■ **Work instructions**
Please filter the data down to the lines that include the word "target" and copy them.

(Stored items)
◇ ◇ ◇ ◇
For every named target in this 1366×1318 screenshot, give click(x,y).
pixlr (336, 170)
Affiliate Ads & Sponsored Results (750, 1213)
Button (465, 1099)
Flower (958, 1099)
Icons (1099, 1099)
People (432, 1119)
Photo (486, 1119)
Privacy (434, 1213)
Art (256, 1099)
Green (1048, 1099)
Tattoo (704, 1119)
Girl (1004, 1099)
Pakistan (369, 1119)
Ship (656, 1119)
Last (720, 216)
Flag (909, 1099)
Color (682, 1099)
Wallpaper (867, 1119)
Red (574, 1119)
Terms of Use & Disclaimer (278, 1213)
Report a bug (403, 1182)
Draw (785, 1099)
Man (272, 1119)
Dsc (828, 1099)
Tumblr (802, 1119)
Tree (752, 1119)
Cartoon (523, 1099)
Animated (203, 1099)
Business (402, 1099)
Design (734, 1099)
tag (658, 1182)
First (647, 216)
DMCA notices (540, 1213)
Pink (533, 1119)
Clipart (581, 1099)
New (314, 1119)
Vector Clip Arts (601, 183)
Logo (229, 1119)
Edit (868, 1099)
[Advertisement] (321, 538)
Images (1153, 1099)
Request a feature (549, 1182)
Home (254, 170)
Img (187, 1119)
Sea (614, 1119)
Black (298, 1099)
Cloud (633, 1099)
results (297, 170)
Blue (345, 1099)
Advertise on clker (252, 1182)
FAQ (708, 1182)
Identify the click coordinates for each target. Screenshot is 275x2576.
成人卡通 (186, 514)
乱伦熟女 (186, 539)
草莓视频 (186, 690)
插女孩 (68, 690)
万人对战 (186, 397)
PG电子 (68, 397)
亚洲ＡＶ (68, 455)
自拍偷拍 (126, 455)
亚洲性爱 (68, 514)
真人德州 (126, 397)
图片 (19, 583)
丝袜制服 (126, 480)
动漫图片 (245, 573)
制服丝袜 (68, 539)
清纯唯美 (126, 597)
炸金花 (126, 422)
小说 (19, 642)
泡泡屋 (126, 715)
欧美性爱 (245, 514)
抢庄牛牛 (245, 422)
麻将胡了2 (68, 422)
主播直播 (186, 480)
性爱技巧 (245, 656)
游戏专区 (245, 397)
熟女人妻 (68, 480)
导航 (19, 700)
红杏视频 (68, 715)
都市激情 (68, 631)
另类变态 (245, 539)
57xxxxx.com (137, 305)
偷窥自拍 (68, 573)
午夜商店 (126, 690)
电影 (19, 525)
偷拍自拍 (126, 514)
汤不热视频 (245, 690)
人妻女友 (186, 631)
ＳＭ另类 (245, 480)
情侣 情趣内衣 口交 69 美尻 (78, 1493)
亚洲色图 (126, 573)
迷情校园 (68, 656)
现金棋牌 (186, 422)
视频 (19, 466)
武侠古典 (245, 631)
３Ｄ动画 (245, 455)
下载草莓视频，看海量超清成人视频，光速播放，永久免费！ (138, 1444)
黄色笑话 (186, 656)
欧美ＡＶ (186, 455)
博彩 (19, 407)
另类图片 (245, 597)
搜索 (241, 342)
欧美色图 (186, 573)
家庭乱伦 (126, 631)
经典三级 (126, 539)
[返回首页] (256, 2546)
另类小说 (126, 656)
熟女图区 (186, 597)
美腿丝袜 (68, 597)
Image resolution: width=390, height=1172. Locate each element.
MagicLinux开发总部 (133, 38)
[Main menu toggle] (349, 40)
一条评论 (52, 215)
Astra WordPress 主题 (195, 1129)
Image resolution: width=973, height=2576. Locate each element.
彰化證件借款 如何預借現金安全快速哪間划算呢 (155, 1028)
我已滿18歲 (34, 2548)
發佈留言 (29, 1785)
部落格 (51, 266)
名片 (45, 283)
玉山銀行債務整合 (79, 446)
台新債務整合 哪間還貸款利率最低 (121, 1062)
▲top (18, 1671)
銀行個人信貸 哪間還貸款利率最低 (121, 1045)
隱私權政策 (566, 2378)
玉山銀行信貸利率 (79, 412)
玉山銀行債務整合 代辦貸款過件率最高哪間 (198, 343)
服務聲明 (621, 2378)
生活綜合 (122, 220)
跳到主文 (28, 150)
◇ ◇ ◇ ◇
■ **Solution for this problem**
For every named target in this 1366×1318 screenshot, give click(x,y).
Identify the click coordinates for each target. Screenshot is 275x2576.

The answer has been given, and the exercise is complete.